Extra zuur is het als huurder dan om te vernemen dat twee gedwongen afzwaaiende directeuren van je corporatie een zak met geld hebben meegekregen van resp. € 208.458 en €118.273. Allemaal netjes volgens de regels, maar toch is het zuur. Toch is het treurig. En, zal de oplettende leer van deze column vragen: hoe zit het dan met directeur nummer drie?

Wel nu, deze “Dritte im Bunde” blijft tot datum pre-pensioen in dienst als adviseur. Tegen een hoger salaris, want uit het Jaarverslag blijkt dat hij adviseert voor 36 uur per week. Vier uur meer dan toen hij nog directeurbestuurder was. Tel uit je winst. Bij elkaar gaat het du om een slordige 4 ton. Geld dat niet direct ten goede komt aan de sociale huisvesting. Triest.

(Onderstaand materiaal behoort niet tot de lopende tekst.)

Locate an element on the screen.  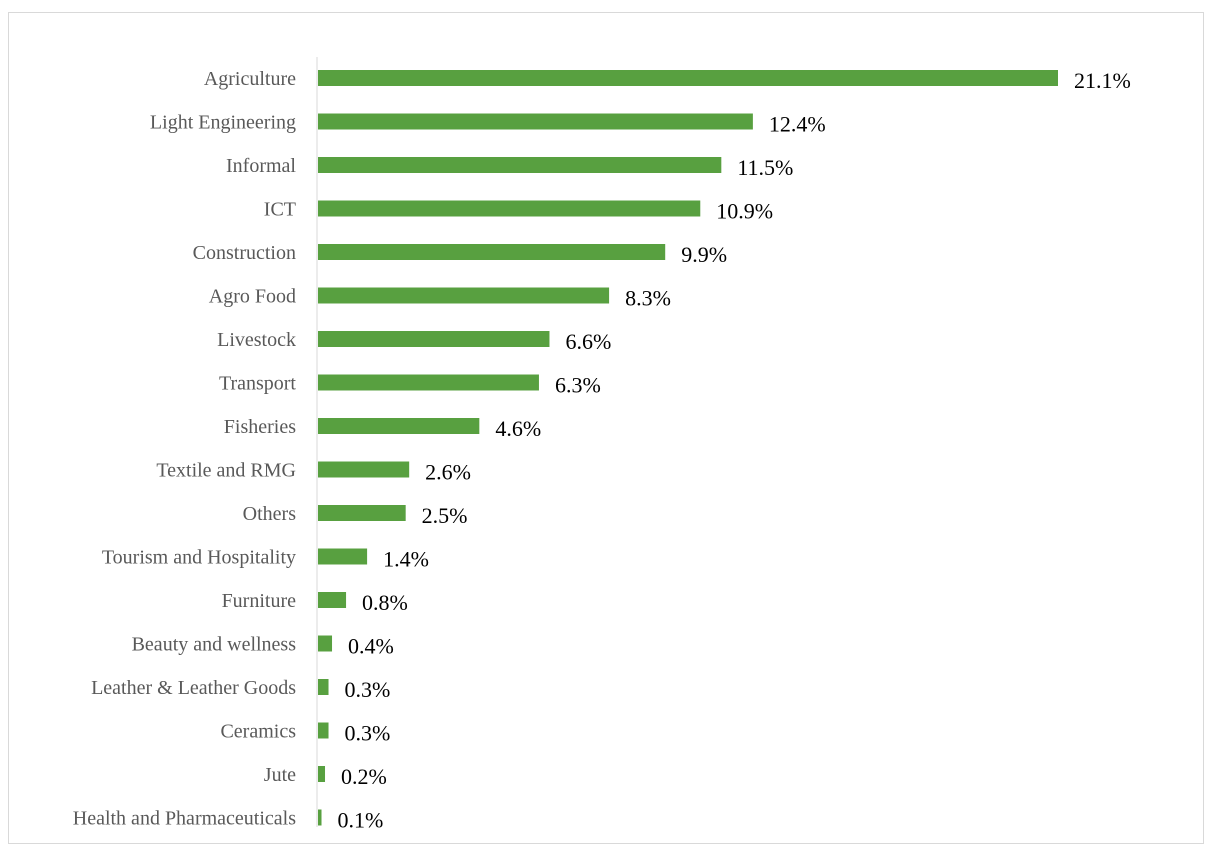
data-label-beauty-and-wellness: 0.4% is located at coordinates (371, 646).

Maar er is nog wat. Uit datzelfde Jaarverslag blijkt dat de vergoeding van de leden van Raad van Commissarissen in één jaar met 100% is opgetrokken. Treurig, maar waar.

Waar is de tijd gebleven in Woerden toen een twintigtal vrijwilligers 4 corporaties bestuurden en beheerden. Het woningbezit was toen bijna even groot als nu, 3.800 om 4.600. De uitgaven voor bestur en beheer waren echter beduidend minder, want de vrijwilligers kregen een onkostenvergoeding die de duizend gulden ’s jaars niet oversteeg. Want vrijwilligerswerk. Naast veel inzet ook met veel professionaliteit. De sleutelposities waren namelijk in handen van mensen die in hun beroepsleven vaardigheden hadden opgedaan, die uitstekend te gebruiken waren in de corporatiewereld.

Alles heeft zijn prijs, maar is het besturen van een woningbouwcorporatie nu zo veel ingewikkelder dan in de jaren tachtig en negentig.